Union Chapel: Harvest Sunday celebrates Sylvester Manor

JoAnn Kirkland photo | The Rev. Galen Guengerich, of All Souls Unitarian Church, is guest speaker at Union Chapel in the Grove for Harvest Sunday service on August 29 at 10:30 AM celebrating Sylvester Manor Educational Farm.

Last Sunday, Tropical Storm Henri washed out Poetry Sunday at Union Chapel in the Grove. Next Sunday, August 29, we are hoping for better weather for Harvest Sunday, celebrating Sylvester Manor Educational Farm. 
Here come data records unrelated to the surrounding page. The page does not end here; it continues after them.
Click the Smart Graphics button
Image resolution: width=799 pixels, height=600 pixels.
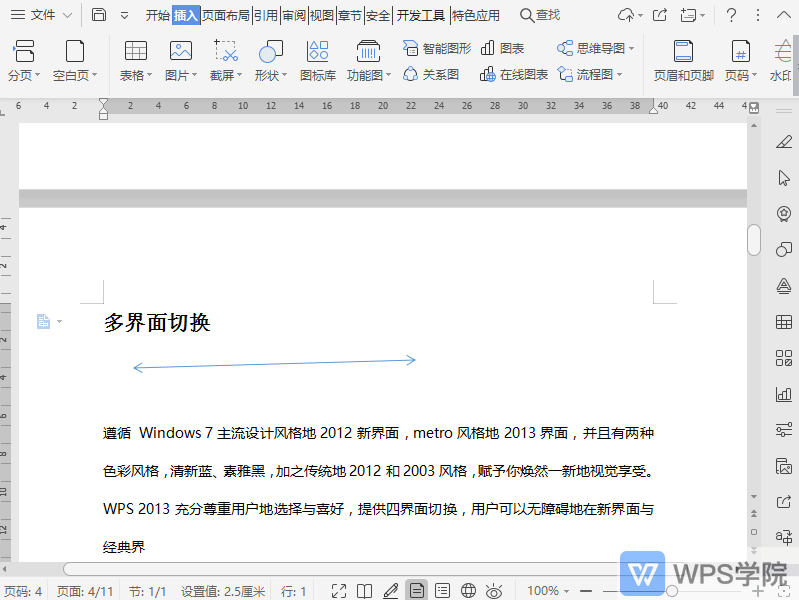437,48
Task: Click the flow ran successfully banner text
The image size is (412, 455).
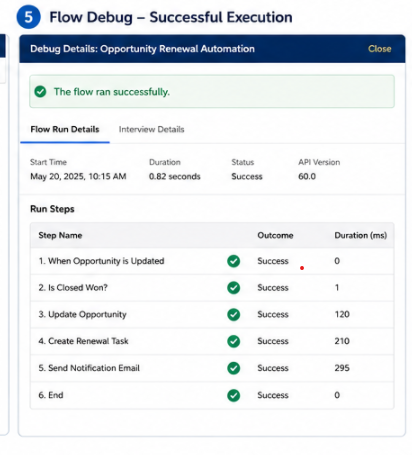Action: click(x=112, y=92)
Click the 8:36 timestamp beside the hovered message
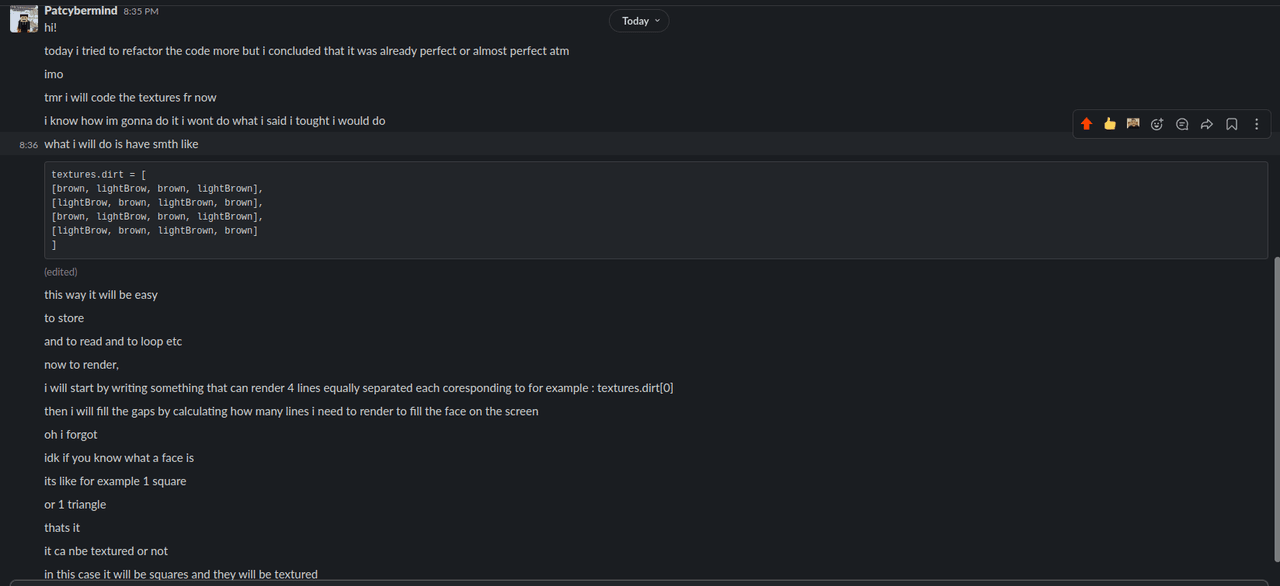1280x586 pixels. click(x=27, y=145)
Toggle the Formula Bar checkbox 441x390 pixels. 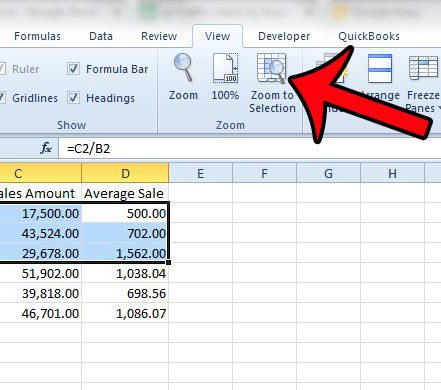point(73,69)
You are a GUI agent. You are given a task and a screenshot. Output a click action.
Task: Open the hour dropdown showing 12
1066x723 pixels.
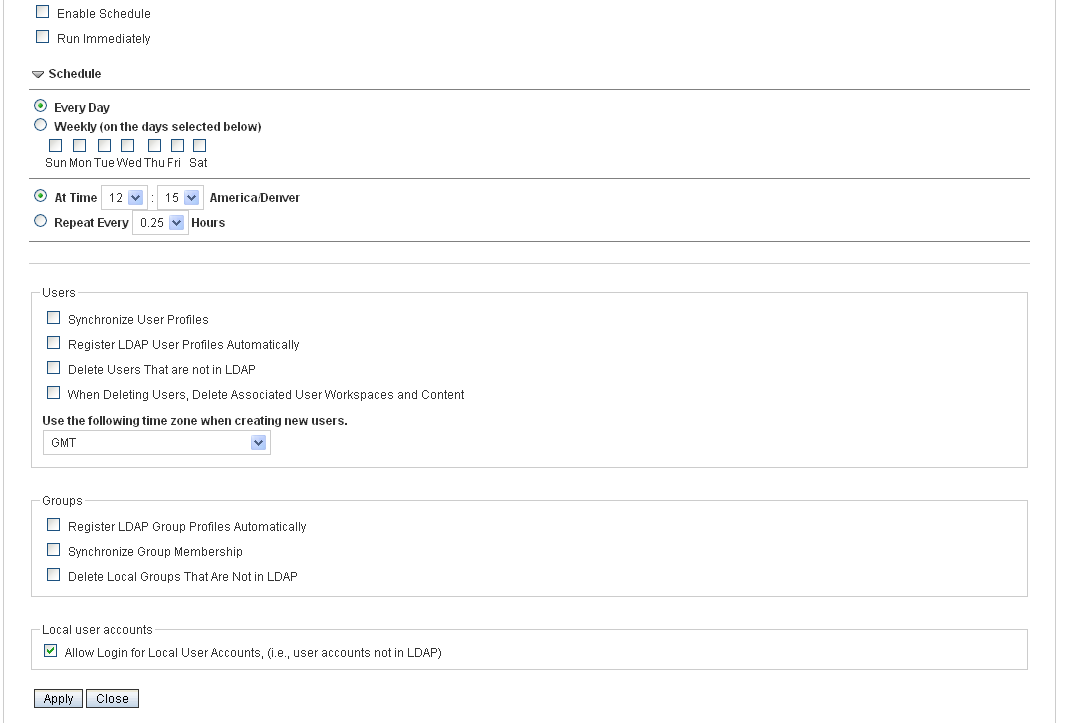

As he has for the past four years, The Rev. Galen Guengerich of All Souls Unitarian Church in Manhattan will preach. His sermon is titled “Surprised by Joy.” All are welcome to attend the interfaith service at 10:30 AM.

Alex Kuchta  and Delaney Sondag will lead the Sylvester Manor farmers in song, continuing a tradition set by many farm crews before them. Evan Feliciano, Eva Nelson, Alex Joins, Delaney Sondag and Alex Kuchta will sing tunes they learned while working in the fields.

Sylvester Manor, which once encompassed all of Shelter Island, was a Native American hunting, fishing, and farming ground. From 1652 to 2006, it was home to 11 generations of its original European settler family. The Sylvesters acquired the property to be a provisioning plantation for the family’s sugar interests in Barbados. Enslaved Africans and their descendants worked the property, along with indentured Native Americans, the Manor says on its website.

As it evolved through the generations to reflect America’s changing cultural mores, the Manor became smaller, with portions given or sold away from the family as the Shelter Island community grew. The 235-acre historic core contains remnants of its earliest days, including an Afro-Indigenous Burial Ground and memorial to Quakers who were given refuge.

Now a nonprofit focused on the history and heritage of this important site, the Manor teaches young farmers about regenerative agriculture, while providing fresh produce for the Island community. It also runs educational and cultural programming based around the history and heritage of the three cultures that came together here.

About the Rev. Galen Guengerich

It’s fitting that the Rev. Guengerich will preach on a Sunday dedicated to the earth, as his sermons often include contemplations on thanksgiving and the harvest.

The pandemic clarified ideas “in a deeply emotional way” that he’s been preaching about for years, he said.

“Absolutely everything in the universe is connected to everything else,” he said. “Our destinies are deeply intertwined, and that means we must do everything we can, in whatever way we can, to safeguard the well-being of the planet and every person on it.”

Guengerich is senior minister of All Souls Unitarian Church, an historic congregation located on the Upper East Side of Manhattan, the tenth person to hold this position in the congregation’s 202-year history. He has served as a minister of All Souls for 28 years, the last 14 as senior minister. 

He was educated at Franklin and Marshall College (BA, 1982), Princeton Theological Seminary (MDiv, 1985), and the University of Chicago (PhD, 2004). 

Author of “God Revised: How Religion Must Evolve in a Scientific Age” and “The Way of Gratitude: A New Spirituality for Today,” he has written opinion pieces for Reuters, Washington Post, Chicago Tribune, TIME magazine, Huffington Post, and other media. He also has appeared on National Public Radio’s “All Things Considered. “

He is a member of the Council on Foreign Relations and leads the Humanities in a Conflict Zone initiative at Tel Aviv University, and served on the Board of Directors of Interfaith Alliance and on the boards of Dads and Daughters, the Unitarian Universalist Service, and the New York City Audubon Society. 

He lives in Manhattan and on Shelter Island with his wife, Holly G. Atkinson, MD, who is Affiliate Medical Professor, Department of Clinical Medicine at the CUNY School of Medicine. They enjoy sailing out of Dering Harbor and hiking on trails at Sylvester Manor and in Mashomack Preserve. 

For Galen and Holly, the biggest “gift” of the pandemic was that their daughter, Zoe, came to visit Shelter Island last summer with her husband, Connor, and ended up staying for several months, returning again during the winter.

“I will be forever grateful for the time we spent with them,” he said.